**PROVIDED PASSAGE:**

It’s hard to deny the influence that the Other Lives’s midwestern background has had on their music. The imagery is ingrained into the lyrics, in that you can see prairies going on forever, the long lonely roads, the rocking chair on the front porch, and numerous other quintessential midwestern vignettes. The instrumental arrangements are just as important as the lyrics for the feeling of the music. The acoustic guitar sounds like it came straight from a cowboy campfire circle, and lead vocals have an authentic amount of rasp. Think John Wayne meets Loudon Wainwright.

The other side is that because Stillwater is such a small town, the band had an almost ultimate freedom to explore, discover, and practice their music. Stillwater has a population of around forty five thousand people -hardly Chicago or Minneapolis, this is the real midwest. Other Lives can’t be placed into a certain category according to their hometown, because there’s nothing to judge them against.

The Other Lives’s new video for their single “For 12” is an incredibly beautiful Western a la Bowie’s “Major Tom”. The premise is the lead singer, Jessie Tabish, alone in a rocket ship exploring Mars. The website for Tamer Animals offers a deeper look into the video. The widescreen view takes up the entire screen, and there are places to stop, cut, explore, and remix the audio as it is happening. Even if you don’t like music, videos, space, beards, or anything cool (why are you here?), you will like this website. That’s a guarantee.

By Alice Quinlan

Editor’s note: Catch Other Lives opening for Radiohead this spring!

Label Fables: Fat Possum

A “fat possum” calls to mind an image of a rural southern town. It instills thoughts of 1960s jazz coffee houses, back porches, smoky bars, etc. The record corporation known as Fat Possum used to stand for these Mississippi attributes – until the blues died.

“Attempting to record the dirty blues before it dies out” was Matthew Johnson’s goal. The founder of the Fat Possum record label aimed to take southern blues artists that weren’t popularized or prominent and promote their name and sound. The label was full of unknown southern jazz and blues musicians with no potential of commercial success. They attempted to capture the blues of the middle 1900’s in a late 1900’s setting, which they did for a very slight amount of time. But now the jazz musicians on this label are either dying or dead.

So one would think that when the blues died, so would Fat Possum? Instead, Matthew Johnson thought otherwise. Fat Possum is undergoing a massive shift in sound, from a mainly black jazz perspective to a white indie sound. Now, the dead blues are rarely even promoted by Fat Possum. Instead their emphasis has been solely on indie, and today it leans towards progressive forms of independent rock.

It’s fair to say that Fat Possum displays many of the succeeding movements in the indie subculture; many unique sounds are represented. A majority of the companies’ bands are up-and-coming acts. Some notable examples:

The Black Keys have gone on to produce many Grammy nominated tracks and albums, with a large discography. Inspiration rooted heavily in blues, this is an obvious choice of analysis for Fat Possum; it makes sense to use the Black Keys as an instance of the blues to indie transformation. Yuck is a personal favorite of mine, with a late 90’s sound of Sonic Youth and Dinosaur Jr. (who also happens to be on Fat Possum) with a homespun twist of synthetic programming and attention to detail. This London based band has only released one album (download it now), but their work has already garnered international acclaim.

**DIRECTION:** According to the music article, what is the approximate population of Stillwater? The records are drawn from a separate source and are unrelated to the music article.

**RECORDED INFORMATION:**
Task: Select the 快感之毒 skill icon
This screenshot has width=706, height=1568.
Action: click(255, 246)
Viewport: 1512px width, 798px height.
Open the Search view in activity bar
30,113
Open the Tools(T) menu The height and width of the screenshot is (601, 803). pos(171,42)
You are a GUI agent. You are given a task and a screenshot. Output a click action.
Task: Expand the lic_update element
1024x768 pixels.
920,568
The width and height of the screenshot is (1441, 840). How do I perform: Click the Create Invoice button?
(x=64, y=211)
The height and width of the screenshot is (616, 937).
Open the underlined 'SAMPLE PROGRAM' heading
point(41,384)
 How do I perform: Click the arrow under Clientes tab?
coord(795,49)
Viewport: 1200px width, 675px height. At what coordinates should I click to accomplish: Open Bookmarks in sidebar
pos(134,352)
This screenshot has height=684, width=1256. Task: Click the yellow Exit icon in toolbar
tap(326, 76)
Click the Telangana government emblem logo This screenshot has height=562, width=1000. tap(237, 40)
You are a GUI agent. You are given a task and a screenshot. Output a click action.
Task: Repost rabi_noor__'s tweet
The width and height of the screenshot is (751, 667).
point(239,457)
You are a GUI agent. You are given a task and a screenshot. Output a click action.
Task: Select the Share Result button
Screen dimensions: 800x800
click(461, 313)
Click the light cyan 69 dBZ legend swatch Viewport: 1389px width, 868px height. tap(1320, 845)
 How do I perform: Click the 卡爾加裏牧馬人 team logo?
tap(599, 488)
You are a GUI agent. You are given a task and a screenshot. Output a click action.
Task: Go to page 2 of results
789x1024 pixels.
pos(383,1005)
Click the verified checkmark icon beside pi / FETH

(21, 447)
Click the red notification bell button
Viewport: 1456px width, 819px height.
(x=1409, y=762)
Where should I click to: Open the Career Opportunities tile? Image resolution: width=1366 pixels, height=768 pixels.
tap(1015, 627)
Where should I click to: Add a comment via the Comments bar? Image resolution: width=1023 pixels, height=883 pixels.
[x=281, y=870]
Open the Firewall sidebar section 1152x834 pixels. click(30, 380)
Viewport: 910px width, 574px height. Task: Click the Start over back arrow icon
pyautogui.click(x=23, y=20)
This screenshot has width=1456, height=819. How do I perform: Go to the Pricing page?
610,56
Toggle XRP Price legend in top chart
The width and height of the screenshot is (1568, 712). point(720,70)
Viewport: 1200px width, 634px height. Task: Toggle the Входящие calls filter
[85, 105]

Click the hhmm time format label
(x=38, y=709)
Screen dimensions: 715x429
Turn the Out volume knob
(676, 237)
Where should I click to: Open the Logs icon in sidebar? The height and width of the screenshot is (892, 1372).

**RESULT OF THE TASK:** Around forty-five thousand people.